# This is just to add a little humor to the week



## Just Wondering (Dec 20, 2011)

For those that read my post as you know I am HD Male.So just for the fun of it this week I thought I would mess with my LD wife.
So 10 days ago I put our little bottle of motion lotion in the shower from her side of the bed.When I can home it was back in her drawer.Next day I grabbed it again and put it on the bathroom sink she put it back.Third time I put the bottle in the sheets so when she made the bed she would see it.Well I have done this five times in ten days.Last night she blew her mind and says what in the world is wrong with you.I said what??? How many times have you masterbated this week.I said I don't know why do you ask.She says My God you need help???How can you be this horny??Your'e a sick man??? But not once did she say can I help you out.Like it was my problem??


----------



## WorkingOnMe (Mar 17, 2012)

"I wouldn't have to if I had a good wife".


----------



## Faithful Wife (Oct 31, 2012)

Just Wondering...I'm Just Wondering if you actually read the replies to your own threads?


----------



## john_lord_b3 (Jan 11, 2013)

Good question...I am wondering about it myself...as he has 2 perfectly good threads with amazing insights especially from Mr. PieceOfSky, Lady Salamander and Mrs. GettingIt..


----------



## WorkingOnMe (Mar 17, 2012)

I do get the impression that he's more interested in producing an entertaining thread on TAM than he is in actually fixing his problems.


----------



## mineforever (Jan 31, 2013)

Just wondering....I didn't get to respond to you thread earlier but I wanted to. I am a HD female but I haven't always been. I was just wondering something.... by any chance could this be a control issue between you two? Is your wife very assertive or competitive? Does she she like to have things her way?
_Posted via Mobile Device_


----------



## mineforever (Jan 31, 2013)

Atleast he keeps asking...its when they stop asking and give up that we failed to help them. ;-)
_Posted via Mobile Device_


----------



## Just Wondering (Dec 20, 2011)

Faithful Wife said:


> Just Wondering...I'm Just Wondering if you actually read the replies to your own threads?

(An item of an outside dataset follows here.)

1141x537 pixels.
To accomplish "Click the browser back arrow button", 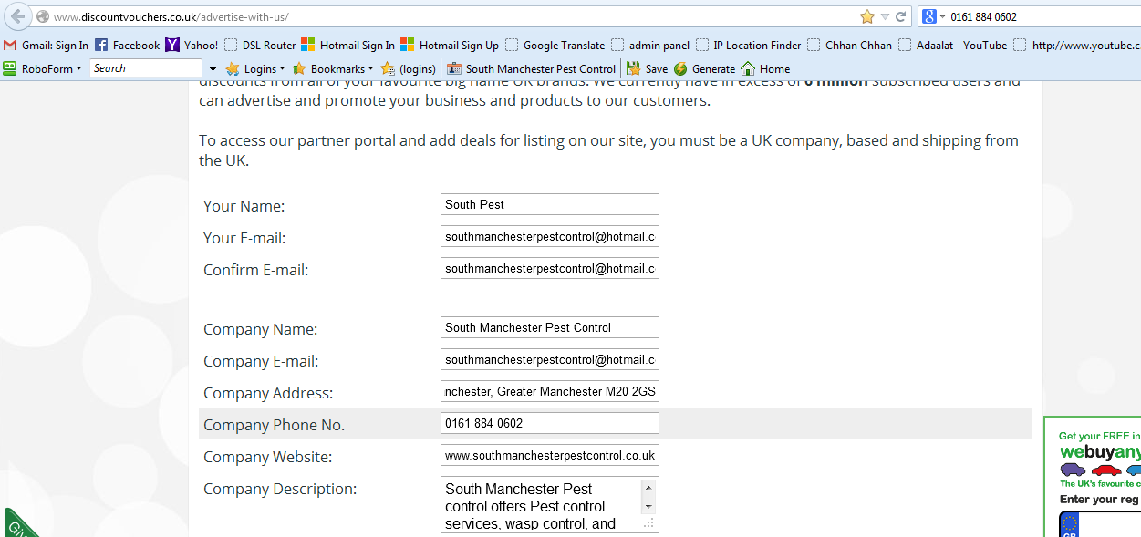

Well of course I do,I stay right up with them.But I don't really care to debate with others thur the whole thing.And so offen by the end of all the post it has nothing to do with my post.I do value all the post and enjoy the forum.I know I times I vent a little to much depending of a mood I could be in.I so enjoy your point of view as well.And I think a little in me likes to get things started on the forum.Sometimes it gets so boring ???? I have a rather small vocabalary and don't spell very well.And at times its hard for me to write what I really feel.But I really enjoy everybody.Thanks


----------



## Just Wondering (Dec 20, 2011)

mineforever said:


> Just wondering....I didn't get to respond to you thread earlier but I wanted to. I am a HD female but I haven't always been. I was just wondering something.... by any chance could this be a control issue between you two? Is your wife very assertive or competitive? Does she she like to have things her way?
> _Posted via Mobile Device_


She is indeed a total control freak. She is in charge of everything about her. She is a very strong headed female.


----------



## mineforever (Jan 31, 2013)

Interesting....let me tell you a little story then. I was what you would call a control freak as well...my big guy and I struggled a lot in the beginning with our sex life. Basically we were sexless for the first **years (too embarrassed to say). You see I had a problem with letting him have control. Just wasn't gonna happen! Funny thing once he quit trying to control the sex life and let me contol it things changed. I still chase him around the house to this day. Just food for thought....there are some more agressive controling females in this world. Once big guy let me be me he never regreted it.
_Posted via Mobile Device_


----------



## john_lord_b3 (Jan 11, 2013)

Just Wondering said:


> Well of course I do,I stay right up with them.But I don't really care to debate with others thur the whole thing.And so offen by the end of all the post it has nothing to do with my post.I do value all the post and enjoy the forum.I know I times I vent a little to much depending of a mood I could be in.I so enjoy your point of view as well.And I think a little in me likes to get things started on the forum.Sometimes it gets so boring ???? *I have a rather small vocabalary and don't spell very well.And at times its hard for me to write what I really feel*.But I really enjoy everybody.Thanks


Is English not your natural language? If yes, we have the same problem. English is not my natural language either. On top of that, the culture of my country is very very different with Western culture. So everything they write here, I must think 3 to 4 times before I understand it, and 3 to 4 times more before I could respond. But slowly my English improved  So I am sure you could too!


----------



## toxxik (May 20, 2013)

JW, just be glad she even equated it with sex. I think half the wives out there would just yell at you for not putting things up where they belong
_Posted via Mobile Device_


----------



## Just Wondering (Dec 20, 2011)

toxxik said:


> JW, just be glad she even equated it with sex. I think half the wives out there would just yell at you for not putting things up where they belong
> _Posted via Mobile Device_


She has no problem with masterbation.She just can't imagine someone doing it so offen.Same thing with sex with her .Is if you have a sexual event on Saturday night she can not understand how you could be horny Sunday mourning.Hell in my case maybe the little man never went down.


----------



## Just Wondering (Dec 20, 2011)

john_lord_b3 said:


> Is English not your natural language? If yes, we have the same problem. English is not my natural language either. On top of that, the culture of my country is very very different with Western culture. So everything they write here, I must think 3 to 4 times before I understand it, and 3 to 4 times more before I could respond. But slowly my English improved  So I am sure you could too!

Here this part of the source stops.